Two pieces of legislation in the Build Back Better bill have strong bipartisan support and will help increase the supply of affordable housing without stoking inflation. In fact, their impact is likely to be counter-inflationary.

The Low Income Housing Tax Credit (LIHTC) is the most effective affordable housing tool in the federal government. A public-private partnership, it has bipartisan support. It has created nearly 3.5 million affordable units, serving 8 million households since 1986. The Affordable Housing Tax Credit Improvement Act would increase the annual LIHTC allocation by 50 percent over the current level. It would also expand access to LIHTC by using Private Activity Bond financing more efficiently, an important tool for states to create capital for housing development.

Another tool for increasing the production and rehabilitation of affordable housing is the Neighborhood Homes Investment Act, which also has strong bipartisan support. While our primary focus has been on home prices that are too high, in many areas of the country, they are too low. In cities throughout rural America and the so-called “rust belt.” This innovative proposal would provide tax credits in these communities, closing the “appraisal gap,” making these projects feasible and creating more inventory for entry-level homeownership in the process.

These bills don’t need to wait for Build Back Better. They can be taken up by the Senate Finance Committee and the House Ways and Means Committee right now, passed by Congress and sent to the President. He supports them too.

Another important priority is tackling skyrocketing lumber costs, which have added more than $18,600 to the price of a new house and $7,300 to the cost of a new apartment – adding $67 to the average monthly rent. The Biden administration must enter into direct talks with Canada to negotiate a comprehensive softwood lumber accord and follow that accord with combined efforts to increase lumber production in both countries.

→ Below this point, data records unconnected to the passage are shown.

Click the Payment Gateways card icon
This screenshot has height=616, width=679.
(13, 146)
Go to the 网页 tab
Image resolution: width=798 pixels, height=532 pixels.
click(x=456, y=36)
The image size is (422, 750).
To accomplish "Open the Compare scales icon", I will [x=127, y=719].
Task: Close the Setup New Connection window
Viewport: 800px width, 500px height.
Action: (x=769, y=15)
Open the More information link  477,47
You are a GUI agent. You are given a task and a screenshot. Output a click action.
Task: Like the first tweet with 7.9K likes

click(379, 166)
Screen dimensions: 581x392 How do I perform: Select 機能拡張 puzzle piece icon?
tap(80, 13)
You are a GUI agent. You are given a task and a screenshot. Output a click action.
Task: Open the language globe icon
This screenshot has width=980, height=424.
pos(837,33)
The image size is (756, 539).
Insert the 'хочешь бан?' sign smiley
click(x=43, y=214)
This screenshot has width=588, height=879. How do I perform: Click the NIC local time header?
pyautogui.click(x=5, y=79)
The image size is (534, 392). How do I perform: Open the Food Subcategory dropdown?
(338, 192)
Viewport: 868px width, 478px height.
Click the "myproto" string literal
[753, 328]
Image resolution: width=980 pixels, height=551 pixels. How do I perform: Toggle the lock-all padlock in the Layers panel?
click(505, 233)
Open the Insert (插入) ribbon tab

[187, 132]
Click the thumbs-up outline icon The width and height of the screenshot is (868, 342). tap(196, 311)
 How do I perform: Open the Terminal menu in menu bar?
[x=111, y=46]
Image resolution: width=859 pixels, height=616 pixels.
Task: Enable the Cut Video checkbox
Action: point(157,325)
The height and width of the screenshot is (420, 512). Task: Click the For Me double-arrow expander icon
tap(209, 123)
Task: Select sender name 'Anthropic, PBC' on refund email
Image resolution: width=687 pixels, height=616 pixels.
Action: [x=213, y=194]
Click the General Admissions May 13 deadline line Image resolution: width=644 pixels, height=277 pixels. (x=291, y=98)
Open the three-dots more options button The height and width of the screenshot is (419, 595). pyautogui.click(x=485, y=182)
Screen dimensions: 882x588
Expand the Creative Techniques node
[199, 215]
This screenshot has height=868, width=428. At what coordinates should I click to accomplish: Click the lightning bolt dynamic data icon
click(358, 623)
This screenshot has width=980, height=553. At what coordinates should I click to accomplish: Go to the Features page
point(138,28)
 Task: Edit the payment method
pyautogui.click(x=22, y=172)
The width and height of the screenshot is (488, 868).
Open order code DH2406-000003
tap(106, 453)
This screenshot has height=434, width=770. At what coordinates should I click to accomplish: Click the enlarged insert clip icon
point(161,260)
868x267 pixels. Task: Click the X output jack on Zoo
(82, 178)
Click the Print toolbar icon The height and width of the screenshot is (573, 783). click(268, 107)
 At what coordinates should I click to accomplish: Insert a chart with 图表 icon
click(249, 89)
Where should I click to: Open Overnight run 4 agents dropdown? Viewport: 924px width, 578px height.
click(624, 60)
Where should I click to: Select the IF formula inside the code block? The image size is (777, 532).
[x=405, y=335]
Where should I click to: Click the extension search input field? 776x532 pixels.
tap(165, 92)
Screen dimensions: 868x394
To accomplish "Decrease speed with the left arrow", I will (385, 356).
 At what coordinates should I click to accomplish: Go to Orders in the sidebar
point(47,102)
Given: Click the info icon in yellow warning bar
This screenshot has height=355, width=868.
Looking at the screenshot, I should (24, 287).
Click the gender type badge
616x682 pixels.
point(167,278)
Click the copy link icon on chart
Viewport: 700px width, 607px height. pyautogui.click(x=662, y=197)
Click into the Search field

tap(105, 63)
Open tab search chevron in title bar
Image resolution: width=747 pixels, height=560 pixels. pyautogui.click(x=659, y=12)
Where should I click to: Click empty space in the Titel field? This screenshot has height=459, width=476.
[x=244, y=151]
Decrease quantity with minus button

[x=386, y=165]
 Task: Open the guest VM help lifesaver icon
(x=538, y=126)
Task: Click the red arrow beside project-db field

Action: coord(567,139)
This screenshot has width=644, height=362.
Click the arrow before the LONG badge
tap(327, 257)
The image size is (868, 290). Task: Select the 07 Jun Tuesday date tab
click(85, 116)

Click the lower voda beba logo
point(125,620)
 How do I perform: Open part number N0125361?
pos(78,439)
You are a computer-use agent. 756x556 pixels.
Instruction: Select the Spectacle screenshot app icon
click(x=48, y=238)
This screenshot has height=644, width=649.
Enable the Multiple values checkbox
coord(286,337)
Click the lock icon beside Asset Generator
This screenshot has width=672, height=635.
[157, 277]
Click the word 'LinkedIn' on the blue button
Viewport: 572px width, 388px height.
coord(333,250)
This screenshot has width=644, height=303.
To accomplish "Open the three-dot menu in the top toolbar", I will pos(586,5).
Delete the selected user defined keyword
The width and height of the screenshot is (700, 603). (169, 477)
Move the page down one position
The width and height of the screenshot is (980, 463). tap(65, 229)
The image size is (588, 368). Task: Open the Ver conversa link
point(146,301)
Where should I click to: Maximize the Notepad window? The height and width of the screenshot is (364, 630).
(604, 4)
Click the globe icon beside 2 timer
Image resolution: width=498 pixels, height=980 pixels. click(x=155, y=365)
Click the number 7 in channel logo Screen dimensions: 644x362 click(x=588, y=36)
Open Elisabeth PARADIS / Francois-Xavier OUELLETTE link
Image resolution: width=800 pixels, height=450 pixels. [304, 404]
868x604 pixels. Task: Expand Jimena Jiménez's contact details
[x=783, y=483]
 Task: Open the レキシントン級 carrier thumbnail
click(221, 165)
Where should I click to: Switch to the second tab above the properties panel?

Fannie Mae and Freddie Mac also have a role in addressing the shortage of affordable housing. FHFA should work with the Enterprises to develop strategies to increase the production of affordable multifamily properties, increase purchases of LIHTC credits in CRA deserts, and significantly reduce sales of foreclosed properties to investors rather than owner-occupants.

The Federal Reserve and other financial regulators can also play a constructive role, using new Community Reinvestment Act regulations to incentivize banks to make loans to builders financing affordable homes.

There are no easy solutions to inflation or the housing supply crisis, but we can make a difference by working together. That’s why NHC will be working with our members to ask the Biden Administration to appoint a Presidential commission on housing affordability and form an interagency task force to address the affordable housing crisis.

At NHC’s first national policy conference at the Willard Hotel in 1934, Eleanor Roosevelt called upon us to build public-private partnerships to clear away dangerous housing units, many of which had no running water or electricity, and build quality, affordable housing in its place. Government could not do everything, she said, and the private sector must help solve the housing crisis.

The following day, a delegation from NHC, including affordable housing advocates, labor leaders and developers, would meet with her and President Franklin D. Roosevelt to discuss housing priorities during the Great Depression. Just two years later Congress passed the National Housing Act of 1937, which remains the foundation of our approach to national housing policy. We should expect no less of ourselves today.